§ **Alıştırma metni**:
Doğru da yapıyorlar…

Niye bir araya gelip de meselelere çözüm arıyorsunuz diyecek halimiz yok…

Lakin sonuç alabiliyorlar mı?

Tutup koparıp getirdikleri somut bir proje var mı Ankara’dan örneğin?

Hep müjde veriyorlar…

Şöyle oluyor, müjdeler olsun…

Bu hizmet geliyor, müjdeler olsun…

İmzalar atıldı, müjdeler olsun…

Sonuç? Sonuç yok…

Ne oldu her seçim öncesi sözü verilen Karapürçek yolu?

Ne oldu Karasu liman ve tersane inşaatı?

Nerede 1000 yataklı şehir hastanesi?

Mollaköy parkuru ne âlemde?

Ne oldu şu bizim tren hatlarının yeraltına alınması projesi?

İkinci üniversitenin mahiyeti ne, neyin ne olduğunu bilen var mı gerçekten?

Ne zaman açılacak Bölge Adliye Mahkemesi?

Sakaryaspor Stadı ne zaman bitecek?

Kadın doğum hastanesi ne zaman tamamlanacak?

Doktor açığı ne zaman giderilecek?

Yoğun bakım yatak sayısı ne zaman artırılacak?

Acil servislerdeki yoğunluğun önüne ne zaman geçilecek?

Depreme dayanıksız okul binaları ne zaman sağlamlaştırılacak?

Nereye yapılacak yeni adliye sarayı?

Ne zaman geçilecek Büyükşehir Belediyesi’nin rüya projesinin diğer etaplarına?

1 milyon kitaplı kütüphane için ne zaman basılacak düğmeye?

§ **Alıştırmanın istediği**: Alıştırma metninde anılan şehir hastanesi kaç yataklıdır?

§ **Veri bloğu**:
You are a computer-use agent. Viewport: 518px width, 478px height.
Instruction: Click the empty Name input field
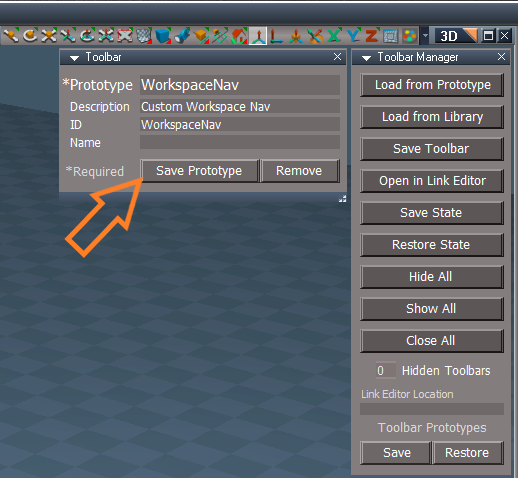[x=240, y=142]
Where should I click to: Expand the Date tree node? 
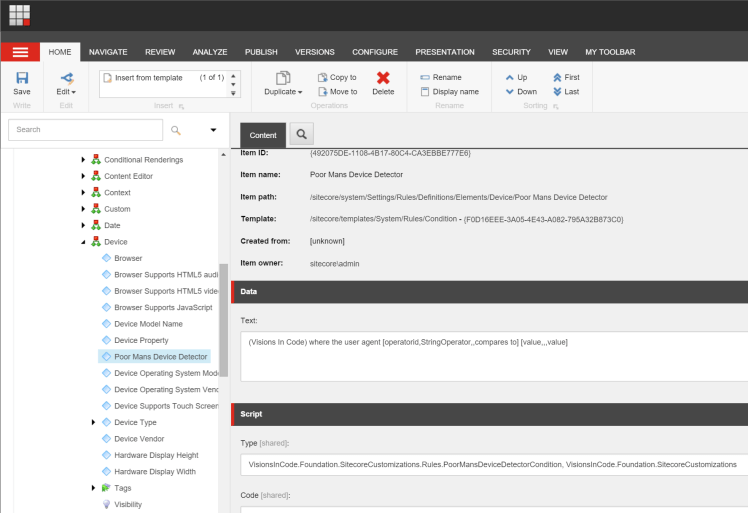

§ **Alıştırma sonucu**: 1000 yataklı.